Los monocitos aislados de la sangre periférica tuvieron una viabilidad mayor al 95% y fueron incubados durante 120 minutos a 37°C en una atmósfera de CO2 en cajas de Petri (6 cm de diámetro) de polietireno, estériles (1 x 106 monocitos/caja de Petri). Para el ensayo de inmunoestimulación en todas las placas se realizó un lavado con solución de Vega y Murguía -VYM- (Vega et al., 1985), con el fin de retirar las células no adherentes de tal forma que solamente los monocitos adheridos fueran incubados (Birminham y Jesk, 1980) en el medio de MF12 en presencia de L. casei (1x108 ufc/placa), obtenido de acuerdo con Bautista-Garfias et al., (2001) y del tratamiento testigo (solución salina fisiológica -SSF). Cada tratamiento se realizó por triplicado, manteniendo los cultivos in vitro dentro de una incubadora a 37°C con una atmósfera CO2 por 72 horas, realizando cambios de medio cada 24 horas y la evaluación de la morfología a las 48 y 72 horas. Dicha morfología no se evaluó a las 24 horas porque en observaciones preliminares por este mismo equipo de trabajo no se observaron cambios significativos entre las células tratadas o no. Finalmente, las placas fueron lavadas con solución VYM, luego fueron fijadas con metanol y teñidas con colorante de Giemsa para ser evaluadas por medio de microscopia óptica (objetivo de inmersión 100X). La extensión de la circunferencia de la membrana citoplasmàtica (CMP) y la máxima longitud del citoplasma (MLC) en um se determinaron utilizando el programa Leica Application Suite V4.0 con un microscopio LEICA DM5000B (Figura 1). Similarmente los parámetros obtenidos (imágenes) se registraron con la cámara fotogràfica DFC310FX-577514511. Los datos obtenidos se analizaron (bloques al azar) con el paquete de diseños experimentales de la FAUNL, v.2.5 (Olivares, 1994). Las diferencias se consideraron significativas cuando los valores de P fueron < 0.05.

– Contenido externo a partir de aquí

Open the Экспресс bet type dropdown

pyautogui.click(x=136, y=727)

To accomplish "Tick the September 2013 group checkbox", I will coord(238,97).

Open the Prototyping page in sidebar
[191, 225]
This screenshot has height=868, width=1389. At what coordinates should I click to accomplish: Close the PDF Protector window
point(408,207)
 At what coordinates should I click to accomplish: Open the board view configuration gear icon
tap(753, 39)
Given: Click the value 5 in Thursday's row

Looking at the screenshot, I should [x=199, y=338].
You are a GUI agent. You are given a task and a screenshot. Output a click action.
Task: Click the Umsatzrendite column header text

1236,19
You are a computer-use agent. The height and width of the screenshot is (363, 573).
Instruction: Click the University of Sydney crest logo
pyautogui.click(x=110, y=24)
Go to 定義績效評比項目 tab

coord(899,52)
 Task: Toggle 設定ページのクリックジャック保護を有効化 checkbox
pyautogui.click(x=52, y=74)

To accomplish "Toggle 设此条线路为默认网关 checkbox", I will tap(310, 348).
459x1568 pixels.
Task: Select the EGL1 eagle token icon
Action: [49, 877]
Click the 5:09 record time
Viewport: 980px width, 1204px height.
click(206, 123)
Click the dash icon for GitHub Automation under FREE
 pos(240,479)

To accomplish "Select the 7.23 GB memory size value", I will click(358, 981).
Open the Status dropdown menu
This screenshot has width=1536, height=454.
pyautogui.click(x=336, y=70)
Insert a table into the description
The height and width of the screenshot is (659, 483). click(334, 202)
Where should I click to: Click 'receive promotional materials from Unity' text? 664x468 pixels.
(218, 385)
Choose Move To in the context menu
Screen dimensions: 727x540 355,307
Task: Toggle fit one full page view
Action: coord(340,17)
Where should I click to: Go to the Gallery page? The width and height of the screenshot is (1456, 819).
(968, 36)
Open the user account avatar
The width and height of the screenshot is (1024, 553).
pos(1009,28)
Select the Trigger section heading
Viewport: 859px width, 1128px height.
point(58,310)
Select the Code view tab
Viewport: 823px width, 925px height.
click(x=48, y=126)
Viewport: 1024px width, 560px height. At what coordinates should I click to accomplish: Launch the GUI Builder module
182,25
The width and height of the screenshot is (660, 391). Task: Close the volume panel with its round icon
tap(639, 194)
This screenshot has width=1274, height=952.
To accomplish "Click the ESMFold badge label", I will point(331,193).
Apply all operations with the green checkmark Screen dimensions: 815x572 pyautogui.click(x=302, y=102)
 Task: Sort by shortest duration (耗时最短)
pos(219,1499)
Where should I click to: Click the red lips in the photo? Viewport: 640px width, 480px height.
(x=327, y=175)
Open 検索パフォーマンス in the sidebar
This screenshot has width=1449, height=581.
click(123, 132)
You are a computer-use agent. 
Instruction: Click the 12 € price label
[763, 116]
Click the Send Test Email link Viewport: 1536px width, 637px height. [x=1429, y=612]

Resultados: Los promedios obtenidos(± EEM) de la CMP y MLC para las células testigo (T) y tratadas con L. casei (LC), fueron para CMP: 41.54 (+ 2.08) μm para T y 61.53 (+ 2.30) μm para LC a las 48 horas (P<0.05) y de 35.80 (+ 1.49) μm para T y 68.90 (+ 8.8) μm para LC a las 72 horas (P<0.05). Los valores promedios de la MLC obtenidos fueron de 13.08 (+ 1.05) μm para T y 19.34 (+ 0.86) μu para LC a las 48 horas (P<0.05) y de 11.46 (+ 0.67) μm para T y 21.55 (+ 3.3) μm para LC a las 72 horas (P<0.05) (Figuras 2 y 3).
Discusión
Las medidas de las células, tratadas o no, fueron evaluadas a las 48 y 72 horas porque a las 24 horas de cultivo in vitro no se observaron diferencias. Los resultados indican que la extensión de la circunferencia de la membrana citoplasmàtica y la máxima longitud promedio del citoplasma fueron significativamente más grandes (P <0.05) en las células con L. casei que en las células que recibieron el tratamiento testigo, lo cual indica activación de las primeras que mostraron una morfología compatible con la de los macrófagos en tan solo 72 horas, tiempo significativamente más corto al requerido en otros estudios para obtener macrófagos in vitro a partir de monocitos de sangre periférica, que es de 120 a 192 horas (Jungi et al., 1996; Saldarriaga et al., 2003, Werlinget al, 2004) . En este sentido, los resultados obtenidos sugieren que las bacterias inmunoestimulantes (L. casei) utilizadas activan a los monocitos a través de la estimulación de receptores tipo Toll en su superficie y posterior desencadenamiento de vías de señalización para que se transformen más rápidamente en macrófagos y desempeñen funciones protectoras contra agentes patógenos. En este contexto, se sabe que los monocitos normalmente desempeñan funciones similares a las de los macrófagos, pero en menor escala (Ross y Auger, 2002). Con B base en los cambios morfológicos observados, se concluye que los monocitos de bovino expuestos in vitro a L. casei se activan y se tranforman rápidamente en macrófagos. En este sentido, los resultados obtenidos con la metodología utilizada permitirán llevar a cabo más estudios para determinar la producción de citocinas y otros productos (óxido nítrico) en monocitos de bovino estimulados con L. casei.